Si sa che il cinema indipendente non ha vita facile e ancora di più se i progetti di questi intraprendenti registi vogliono colpire un determinato problema che riempie la nostra società; eppure con l’era di internet e l’avanzato progredire dei mezzi di comunicazione sembra impossibile ormai contenere o fare tacere queste voci che si fanno sempre più strada, gridando ai cittadini che la menzogna non è più un opzione praticabile.
Sono film invisibili, film spariti e dato che il silenzio questa volta non verrà usato, vi lascio con un pezzo scritto dal regista stesso e reperibile sul sito http://www.votaprovenzano.org.
“La lotta alla mafia è finita, non esiste nè può esistere più.

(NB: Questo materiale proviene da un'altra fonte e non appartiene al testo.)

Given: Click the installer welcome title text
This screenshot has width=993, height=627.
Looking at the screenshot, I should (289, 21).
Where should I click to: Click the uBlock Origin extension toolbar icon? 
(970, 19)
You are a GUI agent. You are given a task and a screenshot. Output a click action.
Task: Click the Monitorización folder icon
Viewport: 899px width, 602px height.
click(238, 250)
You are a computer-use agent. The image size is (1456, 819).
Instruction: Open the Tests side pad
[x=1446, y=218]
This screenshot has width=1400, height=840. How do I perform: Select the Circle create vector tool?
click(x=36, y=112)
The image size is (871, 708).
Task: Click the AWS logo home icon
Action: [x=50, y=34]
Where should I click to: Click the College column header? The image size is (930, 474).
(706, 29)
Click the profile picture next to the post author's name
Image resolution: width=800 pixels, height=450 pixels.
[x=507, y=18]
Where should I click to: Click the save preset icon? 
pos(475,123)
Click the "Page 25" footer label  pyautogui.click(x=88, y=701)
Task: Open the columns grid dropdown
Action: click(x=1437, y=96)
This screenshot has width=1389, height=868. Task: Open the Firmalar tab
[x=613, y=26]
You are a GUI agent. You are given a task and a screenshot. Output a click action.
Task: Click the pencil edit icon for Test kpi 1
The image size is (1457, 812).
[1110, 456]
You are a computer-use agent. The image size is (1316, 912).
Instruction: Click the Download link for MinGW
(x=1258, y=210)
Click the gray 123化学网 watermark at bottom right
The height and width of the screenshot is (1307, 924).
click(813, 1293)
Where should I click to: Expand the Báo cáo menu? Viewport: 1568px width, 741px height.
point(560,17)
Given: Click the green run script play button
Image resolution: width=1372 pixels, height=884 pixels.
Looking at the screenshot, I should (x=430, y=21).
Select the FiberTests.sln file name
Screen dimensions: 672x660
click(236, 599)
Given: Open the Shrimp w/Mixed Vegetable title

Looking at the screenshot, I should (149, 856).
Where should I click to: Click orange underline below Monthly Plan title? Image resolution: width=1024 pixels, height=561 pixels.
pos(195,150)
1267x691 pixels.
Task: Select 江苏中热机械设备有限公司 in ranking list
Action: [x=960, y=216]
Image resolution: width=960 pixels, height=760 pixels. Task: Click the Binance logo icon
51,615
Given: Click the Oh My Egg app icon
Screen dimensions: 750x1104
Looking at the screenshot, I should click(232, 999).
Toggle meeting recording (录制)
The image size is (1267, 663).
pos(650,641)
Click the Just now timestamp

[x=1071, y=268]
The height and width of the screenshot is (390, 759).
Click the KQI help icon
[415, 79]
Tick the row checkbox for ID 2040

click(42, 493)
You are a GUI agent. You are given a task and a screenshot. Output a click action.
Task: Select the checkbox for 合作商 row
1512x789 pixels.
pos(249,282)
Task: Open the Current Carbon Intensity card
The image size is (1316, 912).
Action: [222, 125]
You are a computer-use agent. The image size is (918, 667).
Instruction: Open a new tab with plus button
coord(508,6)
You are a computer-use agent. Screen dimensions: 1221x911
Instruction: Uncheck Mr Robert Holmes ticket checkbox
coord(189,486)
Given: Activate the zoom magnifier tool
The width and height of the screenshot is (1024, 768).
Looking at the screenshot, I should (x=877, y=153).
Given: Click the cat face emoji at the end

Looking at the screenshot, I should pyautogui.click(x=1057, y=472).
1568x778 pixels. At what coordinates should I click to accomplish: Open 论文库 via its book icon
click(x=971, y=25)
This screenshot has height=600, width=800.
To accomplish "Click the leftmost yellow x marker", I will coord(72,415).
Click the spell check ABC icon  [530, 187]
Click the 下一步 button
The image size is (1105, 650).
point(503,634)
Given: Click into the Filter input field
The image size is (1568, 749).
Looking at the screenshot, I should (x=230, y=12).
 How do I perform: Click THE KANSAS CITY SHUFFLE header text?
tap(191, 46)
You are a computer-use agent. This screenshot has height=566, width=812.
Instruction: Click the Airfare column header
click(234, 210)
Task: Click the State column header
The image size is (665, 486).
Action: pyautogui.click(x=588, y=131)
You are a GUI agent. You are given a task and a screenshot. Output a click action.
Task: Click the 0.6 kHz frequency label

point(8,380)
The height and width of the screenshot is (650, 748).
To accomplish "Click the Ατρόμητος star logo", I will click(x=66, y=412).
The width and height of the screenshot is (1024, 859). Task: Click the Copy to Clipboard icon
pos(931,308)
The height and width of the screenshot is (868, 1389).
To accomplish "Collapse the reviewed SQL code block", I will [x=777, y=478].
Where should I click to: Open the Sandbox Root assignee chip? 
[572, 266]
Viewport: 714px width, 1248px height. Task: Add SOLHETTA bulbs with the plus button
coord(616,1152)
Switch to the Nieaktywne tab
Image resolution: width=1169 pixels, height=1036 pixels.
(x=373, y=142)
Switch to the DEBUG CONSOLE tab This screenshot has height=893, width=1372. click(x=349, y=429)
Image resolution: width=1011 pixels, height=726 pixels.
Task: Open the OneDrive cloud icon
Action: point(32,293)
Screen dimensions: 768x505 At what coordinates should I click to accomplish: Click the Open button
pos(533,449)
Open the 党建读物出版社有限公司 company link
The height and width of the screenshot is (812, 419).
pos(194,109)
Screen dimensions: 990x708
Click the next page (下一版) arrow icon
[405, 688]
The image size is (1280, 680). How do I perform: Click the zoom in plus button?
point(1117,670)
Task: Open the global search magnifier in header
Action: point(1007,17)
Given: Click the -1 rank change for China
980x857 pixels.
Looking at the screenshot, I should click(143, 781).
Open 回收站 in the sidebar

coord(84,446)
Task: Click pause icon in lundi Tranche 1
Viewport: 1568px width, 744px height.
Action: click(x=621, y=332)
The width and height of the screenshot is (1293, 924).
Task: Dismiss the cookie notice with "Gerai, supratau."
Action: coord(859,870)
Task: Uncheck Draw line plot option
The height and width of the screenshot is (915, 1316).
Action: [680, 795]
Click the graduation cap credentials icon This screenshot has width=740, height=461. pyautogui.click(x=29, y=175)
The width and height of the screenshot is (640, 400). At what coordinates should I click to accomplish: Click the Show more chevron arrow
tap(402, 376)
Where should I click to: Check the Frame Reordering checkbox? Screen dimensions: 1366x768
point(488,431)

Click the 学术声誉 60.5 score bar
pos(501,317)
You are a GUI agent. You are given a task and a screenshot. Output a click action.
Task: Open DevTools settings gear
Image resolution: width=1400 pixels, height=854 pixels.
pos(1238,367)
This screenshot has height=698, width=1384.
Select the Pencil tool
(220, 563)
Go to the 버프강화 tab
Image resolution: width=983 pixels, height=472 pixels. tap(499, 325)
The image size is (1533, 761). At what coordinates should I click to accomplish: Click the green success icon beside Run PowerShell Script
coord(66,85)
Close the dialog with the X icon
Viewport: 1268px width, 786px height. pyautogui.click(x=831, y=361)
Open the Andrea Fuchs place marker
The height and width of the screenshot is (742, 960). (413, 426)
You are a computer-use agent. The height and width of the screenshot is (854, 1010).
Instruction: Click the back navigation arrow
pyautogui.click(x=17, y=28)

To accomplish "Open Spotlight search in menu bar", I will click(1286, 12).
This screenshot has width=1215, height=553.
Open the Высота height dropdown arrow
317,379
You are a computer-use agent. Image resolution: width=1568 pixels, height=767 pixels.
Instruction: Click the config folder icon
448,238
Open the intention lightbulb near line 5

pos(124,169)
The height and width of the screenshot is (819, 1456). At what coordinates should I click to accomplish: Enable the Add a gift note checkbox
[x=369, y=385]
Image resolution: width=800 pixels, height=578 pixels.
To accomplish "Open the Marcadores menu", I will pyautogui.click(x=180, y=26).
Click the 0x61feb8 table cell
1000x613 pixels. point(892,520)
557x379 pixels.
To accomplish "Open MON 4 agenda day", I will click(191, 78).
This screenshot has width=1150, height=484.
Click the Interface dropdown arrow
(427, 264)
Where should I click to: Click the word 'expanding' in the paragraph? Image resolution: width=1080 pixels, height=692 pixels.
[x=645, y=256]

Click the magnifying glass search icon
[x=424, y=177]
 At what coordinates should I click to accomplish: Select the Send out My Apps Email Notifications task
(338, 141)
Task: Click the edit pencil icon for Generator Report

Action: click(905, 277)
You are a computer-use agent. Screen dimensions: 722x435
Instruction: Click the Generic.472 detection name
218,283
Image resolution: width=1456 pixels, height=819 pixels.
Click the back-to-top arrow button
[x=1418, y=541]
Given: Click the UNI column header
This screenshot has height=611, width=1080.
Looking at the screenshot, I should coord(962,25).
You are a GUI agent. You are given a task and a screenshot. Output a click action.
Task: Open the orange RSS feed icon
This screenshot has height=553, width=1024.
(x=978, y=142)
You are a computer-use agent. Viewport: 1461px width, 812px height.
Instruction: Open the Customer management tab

E i Livatino, i Terranova, i Mancuso, i Falcone, i Borsellino, non sono solo morti invano: ma hanno anche assunto un’aria vagamente ridicola. La loro fiducia nella legge, i loro caratteri fermi, le loro idee: tutta roba sorpassata, bagaglio polveroso di simpatici vecchietti buono per fare al massimo una fiction. Anzi neanche più quella, dato che di questi tempi i protagonisti delle fiction sono i mafiosi. Oggi, nessuna idea da difendere. Oggi, nessuna lotta da portare avanti. L’unica forma possibile di lotta alla mafia, oggi, è cercare di farla nostra. L’unico modo per combatterla, è imitarla. Benvenuti nel ventunesimo secolo. La mafia è vinta. Evviva la mafia!.